The Valsalva maneuver can be used as a noninvasive index of autonomic control of blood pressure and heart rate. The purpose of this investigation was to test the hypothesis that sympathetic mediated vasoconstriction, as referenced by hemodynamic responses during late phase II (phase IIb) of the Valsalva maneuver, is inhibited during whole body heating. Seven individuals (5 men, 2 women) performed three Valsalva maneuvers (each at a 30-mmHg expiratory pressure for 15 s) during normothermia and again during whole body heating (increase sublingual temperature approximately 0.8 degrees C via water-perfused suit).

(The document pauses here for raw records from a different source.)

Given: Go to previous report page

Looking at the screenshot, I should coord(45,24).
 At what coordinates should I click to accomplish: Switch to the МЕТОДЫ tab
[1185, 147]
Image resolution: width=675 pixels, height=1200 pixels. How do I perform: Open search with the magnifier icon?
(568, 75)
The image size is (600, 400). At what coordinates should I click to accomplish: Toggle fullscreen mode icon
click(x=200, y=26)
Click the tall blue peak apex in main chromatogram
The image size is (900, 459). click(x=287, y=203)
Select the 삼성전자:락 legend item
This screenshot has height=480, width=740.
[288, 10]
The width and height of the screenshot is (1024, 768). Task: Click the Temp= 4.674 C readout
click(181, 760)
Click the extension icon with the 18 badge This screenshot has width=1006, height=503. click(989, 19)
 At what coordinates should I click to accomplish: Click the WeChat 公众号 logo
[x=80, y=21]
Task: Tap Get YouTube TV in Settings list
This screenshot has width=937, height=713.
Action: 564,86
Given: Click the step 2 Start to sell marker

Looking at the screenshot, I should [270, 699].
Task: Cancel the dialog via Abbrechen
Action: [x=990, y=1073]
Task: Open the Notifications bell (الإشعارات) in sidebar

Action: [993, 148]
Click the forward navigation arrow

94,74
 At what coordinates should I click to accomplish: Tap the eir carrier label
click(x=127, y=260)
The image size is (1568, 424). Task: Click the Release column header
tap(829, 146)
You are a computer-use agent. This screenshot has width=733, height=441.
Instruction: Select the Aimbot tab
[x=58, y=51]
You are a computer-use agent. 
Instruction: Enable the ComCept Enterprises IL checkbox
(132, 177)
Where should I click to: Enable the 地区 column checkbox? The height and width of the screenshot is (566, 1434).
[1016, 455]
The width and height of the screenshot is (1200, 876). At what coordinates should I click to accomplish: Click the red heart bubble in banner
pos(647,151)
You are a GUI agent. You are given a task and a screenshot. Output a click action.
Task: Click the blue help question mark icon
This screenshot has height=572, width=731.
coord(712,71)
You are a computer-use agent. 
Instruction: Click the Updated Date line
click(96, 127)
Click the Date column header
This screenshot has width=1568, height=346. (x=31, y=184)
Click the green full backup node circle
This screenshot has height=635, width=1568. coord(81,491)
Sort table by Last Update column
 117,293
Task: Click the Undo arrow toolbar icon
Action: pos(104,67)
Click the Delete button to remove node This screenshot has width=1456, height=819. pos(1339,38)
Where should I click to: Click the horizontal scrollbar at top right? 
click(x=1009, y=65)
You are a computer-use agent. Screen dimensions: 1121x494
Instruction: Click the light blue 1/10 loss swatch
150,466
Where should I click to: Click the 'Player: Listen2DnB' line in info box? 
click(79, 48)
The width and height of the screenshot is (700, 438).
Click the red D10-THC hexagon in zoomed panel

Each Valsalva maneuver was separated by a minimum of 5 min. Beat-to-beat mean arterial blood pressure (MAP) and heart rate were measured during each Valsalva maneuver, and responses for each phase were averaged across the three Valsalva maneuvers for both thermal conditions. Baseline MAP was not significantly different between normothermic (88+/-11 mmHg) and heat stress (84+/-9 mmHg) conditions. The change in MAP (DeltaMAP) relative to pre-Valsalva MAP during phases IIa and IIb was significantly lower during heat stress (IIa=-20+/-8 mmHg; IIb=-13+/-7 mmHg) compared with normothermia (IIa=-1+/-15 mmHg; IIb=3+/-13 mmHg). DeltaMAP from pre-Valsalva baseline during phase IV was significantly higher during heat stress (25+/-10 mmHg) compared with normothermia (8+/-9 mmHg). Counter to the proposed hypothesis, the increase in MAP from the end of phase IIa to the end of phase IIb during heat stress was not attenuated. Conversely, this increase in MAP tended to be greater during heat stress relative to normothermia (P=0.06), suggesting that sympathetic activation may be elevated during this phase of the Valsalva while heat stressed. These data show that heat stress does not attenuate this index of vasoconstrictor responsiveness during the Valsalva maneuver.